Exercise goal:
Extract the full listing below without altering a single character.

"""

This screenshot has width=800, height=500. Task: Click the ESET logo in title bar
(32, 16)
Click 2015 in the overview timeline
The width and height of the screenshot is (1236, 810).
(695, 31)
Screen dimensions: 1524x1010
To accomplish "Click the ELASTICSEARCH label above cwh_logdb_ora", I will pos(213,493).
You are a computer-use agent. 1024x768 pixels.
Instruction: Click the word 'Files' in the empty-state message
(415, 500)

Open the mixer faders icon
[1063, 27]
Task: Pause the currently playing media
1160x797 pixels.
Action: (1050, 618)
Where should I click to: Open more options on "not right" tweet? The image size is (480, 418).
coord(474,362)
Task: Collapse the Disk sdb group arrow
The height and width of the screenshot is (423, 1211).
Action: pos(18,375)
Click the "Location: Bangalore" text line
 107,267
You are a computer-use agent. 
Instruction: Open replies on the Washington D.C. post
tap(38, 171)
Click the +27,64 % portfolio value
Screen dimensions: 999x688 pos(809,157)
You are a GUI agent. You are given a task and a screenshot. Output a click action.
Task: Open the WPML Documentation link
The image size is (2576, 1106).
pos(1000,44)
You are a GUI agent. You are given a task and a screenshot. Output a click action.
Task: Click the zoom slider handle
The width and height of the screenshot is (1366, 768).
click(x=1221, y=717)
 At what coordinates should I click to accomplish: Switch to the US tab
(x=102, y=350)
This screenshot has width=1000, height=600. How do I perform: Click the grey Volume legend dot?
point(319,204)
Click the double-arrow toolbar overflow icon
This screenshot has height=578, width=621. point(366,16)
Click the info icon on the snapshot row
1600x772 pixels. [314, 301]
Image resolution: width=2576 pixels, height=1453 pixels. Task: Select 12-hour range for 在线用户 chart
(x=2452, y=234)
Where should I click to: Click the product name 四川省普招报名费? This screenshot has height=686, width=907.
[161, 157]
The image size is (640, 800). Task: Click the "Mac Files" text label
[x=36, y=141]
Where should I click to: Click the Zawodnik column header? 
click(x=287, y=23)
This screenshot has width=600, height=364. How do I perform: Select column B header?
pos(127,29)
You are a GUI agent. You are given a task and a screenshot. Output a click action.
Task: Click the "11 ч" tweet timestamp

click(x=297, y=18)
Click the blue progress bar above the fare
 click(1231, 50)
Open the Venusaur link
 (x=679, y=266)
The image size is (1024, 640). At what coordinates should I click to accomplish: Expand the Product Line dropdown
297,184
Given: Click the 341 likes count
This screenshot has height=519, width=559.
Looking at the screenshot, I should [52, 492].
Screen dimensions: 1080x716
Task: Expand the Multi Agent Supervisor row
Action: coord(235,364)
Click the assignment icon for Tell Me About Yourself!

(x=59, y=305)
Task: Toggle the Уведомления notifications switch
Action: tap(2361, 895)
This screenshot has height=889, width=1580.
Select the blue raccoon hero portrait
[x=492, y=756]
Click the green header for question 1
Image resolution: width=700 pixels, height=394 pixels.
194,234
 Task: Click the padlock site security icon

"""

Response to this exercise:
This screenshot has width=800, height=500. Task: Click the ESET logo in title bar
(32, 16)
Click 2015 in the overview timeline
The width and height of the screenshot is (1236, 810).
(695, 31)
Screen dimensions: 1524x1010
To accomplish "Click the ELASTICSEARCH label above cwh_logdb_ora", I will pos(213,493).
You are a computer-use agent. 1024x768 pixels.
Instruction: Click the word 'Files' in the empty-state message
(415, 500)

Open the mixer faders icon
[1063, 27]
Task: Pause the currently playing media
1160x797 pixels.
Action: (1050, 618)
Where should I click to: Open more options on "not right" tweet? The image size is (480, 418).
coord(474,362)
Task: Collapse the Disk sdb group arrow
The height and width of the screenshot is (423, 1211).
Action: pos(18,375)
Click the "Location: Bangalore" text line
 107,267
You are a computer-use agent. 
Instruction: Open replies on the Washington D.C. post
tap(38, 171)
Click the +27,64 % portfolio value
Screen dimensions: 999x688 pos(809,157)
You are a GUI agent. You are given a task and a screenshot. Output a click action.
Task: Open the WPML Documentation link
The image size is (2576, 1106).
pos(1000,44)
You are a GUI agent. You are given a task and a screenshot. Output a click action.
Task: Click the zoom slider handle
The width and height of the screenshot is (1366, 768).
click(x=1221, y=717)
 At what coordinates should I click to accomplish: Switch to the US tab
(x=102, y=350)
This screenshot has width=1000, height=600. How do I perform: Click the grey Volume legend dot?
point(319,204)
Click the double-arrow toolbar overflow icon
This screenshot has height=578, width=621. point(366,16)
Click the info icon on the snapshot row
1600x772 pixels. [314, 301]
Image resolution: width=2576 pixels, height=1453 pixels. Task: Select 12-hour range for 在线用户 chart
(x=2452, y=234)
Where should I click to: Click the product name 四川省普招报名费? This screenshot has height=686, width=907.
[161, 157]
The image size is (640, 800). Task: Click the "Mac Files" text label
[x=36, y=141]
Where should I click to: Click the Zawodnik column header? 
click(x=287, y=23)
This screenshot has width=600, height=364. How do I perform: Select column B header?
pos(127,29)
You are a GUI agent. You are given a task and a screenshot. Output a click action.
Task: Click the "11 ч" tweet timestamp

click(x=297, y=18)
Click the blue progress bar above the fare
 click(1231, 50)
Open the Venusaur link
 (x=679, y=266)
The image size is (1024, 640). At what coordinates should I click to accomplish: Expand the Product Line dropdown
297,184
Given: Click the 341 likes count
This screenshot has height=519, width=559.
Looking at the screenshot, I should [52, 492].
Screen dimensions: 1080x716
Task: Expand the Multi Agent Supervisor row
Action: coord(235,364)
Click the assignment icon for Tell Me About Yourself!

(x=59, y=305)
Task: Toggle the Уведомления notifications switch
Action: tap(2361, 895)
This screenshot has height=889, width=1580.
Select the blue raccoon hero portrait
[x=492, y=756]
Click the green header for question 1
Image resolution: width=700 pixels, height=394 pixels.
194,234
 Task: Click the padlock site security icon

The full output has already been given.